WHAT THE TASK REQUIRES:
Scan the entries for the word "Kommentar", and copy every line where it appears.

Stored data entries
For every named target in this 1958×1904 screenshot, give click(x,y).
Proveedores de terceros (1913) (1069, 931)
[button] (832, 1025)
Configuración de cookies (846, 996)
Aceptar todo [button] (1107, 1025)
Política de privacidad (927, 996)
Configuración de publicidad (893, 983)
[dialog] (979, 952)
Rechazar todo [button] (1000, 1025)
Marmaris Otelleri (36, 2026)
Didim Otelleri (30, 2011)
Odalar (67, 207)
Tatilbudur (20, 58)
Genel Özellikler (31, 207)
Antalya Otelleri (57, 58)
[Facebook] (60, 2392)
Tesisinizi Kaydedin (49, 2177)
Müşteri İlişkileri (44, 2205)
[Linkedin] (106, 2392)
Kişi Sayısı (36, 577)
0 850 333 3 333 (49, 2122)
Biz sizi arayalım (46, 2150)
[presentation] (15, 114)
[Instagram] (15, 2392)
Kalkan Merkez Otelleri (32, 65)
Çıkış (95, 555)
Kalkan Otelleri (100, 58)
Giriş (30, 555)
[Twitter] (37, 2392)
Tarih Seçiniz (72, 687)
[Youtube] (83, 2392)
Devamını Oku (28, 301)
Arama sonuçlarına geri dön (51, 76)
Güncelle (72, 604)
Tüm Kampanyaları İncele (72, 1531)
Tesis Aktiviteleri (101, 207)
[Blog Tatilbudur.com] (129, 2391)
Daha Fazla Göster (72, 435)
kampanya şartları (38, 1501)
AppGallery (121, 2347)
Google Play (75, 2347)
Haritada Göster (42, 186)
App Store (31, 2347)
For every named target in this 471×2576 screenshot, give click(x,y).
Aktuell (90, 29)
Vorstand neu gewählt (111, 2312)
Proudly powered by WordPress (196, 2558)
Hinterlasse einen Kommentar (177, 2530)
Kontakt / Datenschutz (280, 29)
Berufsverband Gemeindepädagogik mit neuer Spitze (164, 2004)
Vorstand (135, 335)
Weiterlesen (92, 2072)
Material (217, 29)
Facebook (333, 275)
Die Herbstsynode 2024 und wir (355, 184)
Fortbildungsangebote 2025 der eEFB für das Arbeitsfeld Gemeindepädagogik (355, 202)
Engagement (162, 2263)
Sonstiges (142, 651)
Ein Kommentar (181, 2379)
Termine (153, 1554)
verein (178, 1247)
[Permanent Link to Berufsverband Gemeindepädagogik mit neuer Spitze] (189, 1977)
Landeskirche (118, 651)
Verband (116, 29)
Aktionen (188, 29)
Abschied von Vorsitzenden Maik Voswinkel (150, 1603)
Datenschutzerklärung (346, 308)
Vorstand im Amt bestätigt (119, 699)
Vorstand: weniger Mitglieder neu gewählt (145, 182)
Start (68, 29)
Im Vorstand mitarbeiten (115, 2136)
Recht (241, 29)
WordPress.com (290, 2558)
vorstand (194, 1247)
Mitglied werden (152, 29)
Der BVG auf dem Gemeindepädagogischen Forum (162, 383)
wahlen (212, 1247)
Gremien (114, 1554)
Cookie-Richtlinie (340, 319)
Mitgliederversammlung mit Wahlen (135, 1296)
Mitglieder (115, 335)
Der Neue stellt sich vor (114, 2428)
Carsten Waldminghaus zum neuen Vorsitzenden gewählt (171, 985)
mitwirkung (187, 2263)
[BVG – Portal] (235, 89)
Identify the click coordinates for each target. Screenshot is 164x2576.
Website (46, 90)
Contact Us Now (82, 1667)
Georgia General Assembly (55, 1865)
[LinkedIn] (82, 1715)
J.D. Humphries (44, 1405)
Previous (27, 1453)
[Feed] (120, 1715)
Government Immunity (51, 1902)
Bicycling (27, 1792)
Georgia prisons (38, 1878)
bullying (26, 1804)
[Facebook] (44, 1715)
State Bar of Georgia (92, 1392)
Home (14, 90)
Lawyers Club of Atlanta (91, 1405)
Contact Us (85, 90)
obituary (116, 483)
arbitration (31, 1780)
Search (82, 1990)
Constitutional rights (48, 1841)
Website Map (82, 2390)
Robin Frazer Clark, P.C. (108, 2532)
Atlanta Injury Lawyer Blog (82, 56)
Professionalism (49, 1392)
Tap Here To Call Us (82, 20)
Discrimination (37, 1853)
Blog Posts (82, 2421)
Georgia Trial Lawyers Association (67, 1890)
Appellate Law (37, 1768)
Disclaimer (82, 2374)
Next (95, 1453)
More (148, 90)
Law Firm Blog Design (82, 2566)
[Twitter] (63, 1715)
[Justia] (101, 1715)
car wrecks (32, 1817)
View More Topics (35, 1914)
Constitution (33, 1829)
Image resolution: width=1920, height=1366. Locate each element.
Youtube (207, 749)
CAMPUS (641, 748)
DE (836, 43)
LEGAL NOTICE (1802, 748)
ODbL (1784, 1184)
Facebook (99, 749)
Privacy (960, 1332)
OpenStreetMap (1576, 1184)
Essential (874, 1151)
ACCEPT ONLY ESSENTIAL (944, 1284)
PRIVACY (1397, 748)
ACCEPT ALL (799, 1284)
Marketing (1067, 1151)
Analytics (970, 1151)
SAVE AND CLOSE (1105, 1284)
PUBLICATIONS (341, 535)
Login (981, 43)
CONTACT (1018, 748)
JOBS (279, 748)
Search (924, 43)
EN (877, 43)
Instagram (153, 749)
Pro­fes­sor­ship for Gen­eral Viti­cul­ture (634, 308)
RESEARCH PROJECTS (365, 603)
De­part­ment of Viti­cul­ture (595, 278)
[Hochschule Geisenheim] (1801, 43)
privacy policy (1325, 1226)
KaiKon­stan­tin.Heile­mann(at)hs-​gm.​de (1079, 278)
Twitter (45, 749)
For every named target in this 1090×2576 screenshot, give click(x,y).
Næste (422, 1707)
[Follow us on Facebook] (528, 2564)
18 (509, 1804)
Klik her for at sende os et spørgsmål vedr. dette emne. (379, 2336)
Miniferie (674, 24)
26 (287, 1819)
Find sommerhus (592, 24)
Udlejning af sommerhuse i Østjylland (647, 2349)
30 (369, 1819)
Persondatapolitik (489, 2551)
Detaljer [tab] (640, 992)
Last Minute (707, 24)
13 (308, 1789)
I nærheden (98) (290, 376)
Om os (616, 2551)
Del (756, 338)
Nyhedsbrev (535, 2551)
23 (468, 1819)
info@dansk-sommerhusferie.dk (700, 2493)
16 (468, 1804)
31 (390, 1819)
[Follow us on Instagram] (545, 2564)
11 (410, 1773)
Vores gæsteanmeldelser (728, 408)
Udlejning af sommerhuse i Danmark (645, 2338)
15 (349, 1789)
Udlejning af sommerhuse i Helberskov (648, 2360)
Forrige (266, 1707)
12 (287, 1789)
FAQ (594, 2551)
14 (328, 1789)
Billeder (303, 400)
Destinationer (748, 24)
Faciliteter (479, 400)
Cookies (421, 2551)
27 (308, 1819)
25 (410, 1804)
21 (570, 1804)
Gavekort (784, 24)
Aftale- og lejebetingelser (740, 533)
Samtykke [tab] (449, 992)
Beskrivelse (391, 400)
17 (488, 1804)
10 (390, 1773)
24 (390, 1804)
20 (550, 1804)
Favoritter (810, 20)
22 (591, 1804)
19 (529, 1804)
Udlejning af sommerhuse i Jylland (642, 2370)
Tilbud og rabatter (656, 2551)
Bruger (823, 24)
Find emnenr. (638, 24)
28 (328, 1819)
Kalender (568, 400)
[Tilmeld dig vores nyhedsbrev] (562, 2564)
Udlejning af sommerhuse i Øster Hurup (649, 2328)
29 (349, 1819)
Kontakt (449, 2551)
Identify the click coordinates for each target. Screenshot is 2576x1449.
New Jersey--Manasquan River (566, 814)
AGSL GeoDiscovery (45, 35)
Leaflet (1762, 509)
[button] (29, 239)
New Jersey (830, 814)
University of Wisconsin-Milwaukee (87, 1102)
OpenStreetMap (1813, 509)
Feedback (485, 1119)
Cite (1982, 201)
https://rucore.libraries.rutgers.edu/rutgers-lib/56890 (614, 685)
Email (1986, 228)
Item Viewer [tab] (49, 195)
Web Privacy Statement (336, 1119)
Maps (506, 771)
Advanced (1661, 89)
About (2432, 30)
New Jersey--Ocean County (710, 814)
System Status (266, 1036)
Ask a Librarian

COMPLETED EXERCISE:
Hinterlasse einen Kommentar (177, 2530)
Ein Kommentar (181, 2379)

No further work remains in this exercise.